Quando il corpo entra in contatto con un virus, sviluppa anticorpi specifici in grado di riconoscerlo. Questo è alla base del principio della vaccinazione e dell’immunizzazione progressiva, che consiste nello ‘scommettere’ sul fatto che la maggior parte della popolazione quando entra in contatto con il virus, viene gradualmente protetta, facendo così scomparire la malattia.

«Quando il 60% della popolazione viene infettata dal virus, il tasso di riproduzione (numero di persone infettate da un paziente, n.d.r.) scende a 1 e l’epidemia non si diffonde più», ha spiegato il matematico ed epidemiologo Jean-Stéphane Dhersin sul sito 20minutes.fr. A meno che non ci sia una mutazione, come nel caso del virus dell’influenza stagionale, è impossibile di norma essere infettati due volte. Tuttavia, non ci sono ancora prove che il SARS-CoV-2 sia mutato e che, qundi, potrebbe determinare una seconda ondata di contaminazione.

Però, vari media hanno riportato il caso di pazienti che nuovamente infettati dal coronavirus. Ad esempio, il sito cinese Caixin ha riportato che il 25 febbraio scorso il 14% delle persone guarite dal Covid-19 in una città del Guangdong erano state nuovamente testate come positive. In Giappone il governo ha riportato il caso di un paziente che è stato curato in ospedale e testato positivo diverse settimane dopo.

In realtà, come si legge su Futura-Sciences.com, non si tratterebbe di una reinfezione ma piuttosto di un’infezione prolungata. La rivista scientifica The Lancet ha riportato che la carica virale nel corpo può durare fino a 37 giorni. Un’altra ipotesi è il fallimento dei test.
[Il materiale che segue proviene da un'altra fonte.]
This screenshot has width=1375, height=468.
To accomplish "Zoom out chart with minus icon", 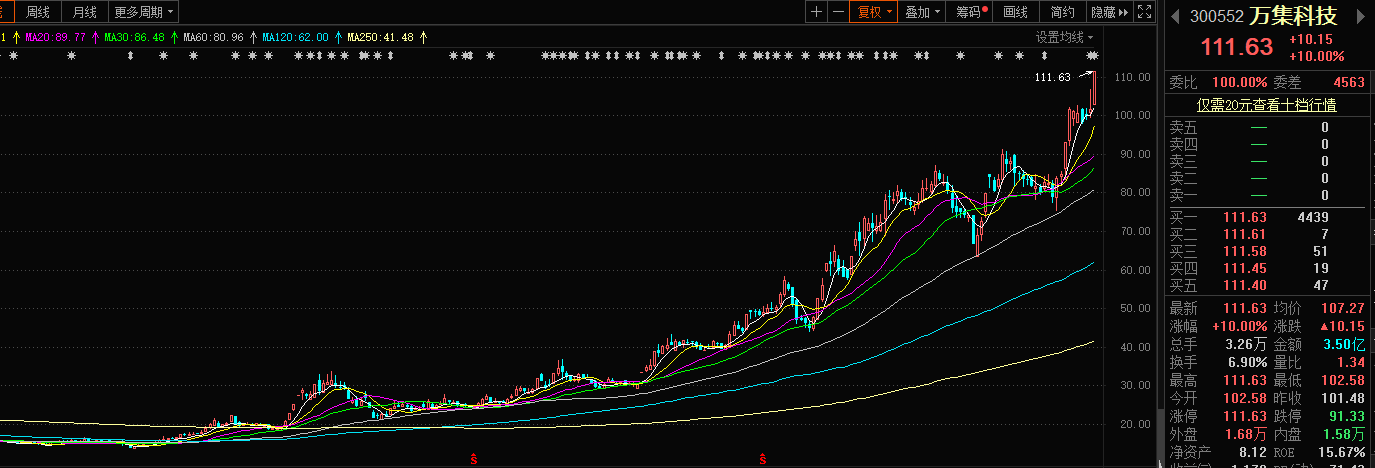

Infatti, la sensibilità dei test di screening per PCR (mediante analisi RNA) sarebbe compresa tra il 53% e l’88%. È possibile, poi, che i campioni siano stati archiviati in modo errato o che la carica virale sia insufficiente per essere rilevata.

Inoltre, sono stati rassicuranti i risultati di uno studio cinese condotto su macachi reinfettati con il virus SARS-CoV-2 dopo la scomparsa di una prima infezione: nessuna scimmia ha sviluppato sintomi della malattia, suggerendo così che «un’infezione primaria protegge dal virus».

Quanto dura l’immunità?

Resta da vedere quanto dura l’immunità acquisita. Secondo uno studio pubblicato nel 2007 sulla rivista Emerging Infectious Diseases e relativo all’epidemia di SARS in Cina nel 2003, il livello degli anticorpi specifici resta stabile per circa due anni, prima di scendere drasticamente nel terzo anno «il che suggerisce che la reinfezione sarebbe possibile dopo tre anni». Tuttavia, non è stato segnalato nessun caso di paziente già affetto da SARS-CoV1 e che si è ammalato successivamente. Il livello di anticorpi non è in effetti un indicatore affidabile del rischio di infezione perché alcune persone possono essere immunizzate senza che vengano rilevati gli anticorpi specifici.

La migliore garanzia per proteggersi da Covid-19, quindi, rimane lo sviluppo di un vaccino, sperando che il SARS-CoV-2 nel frattempo non muti.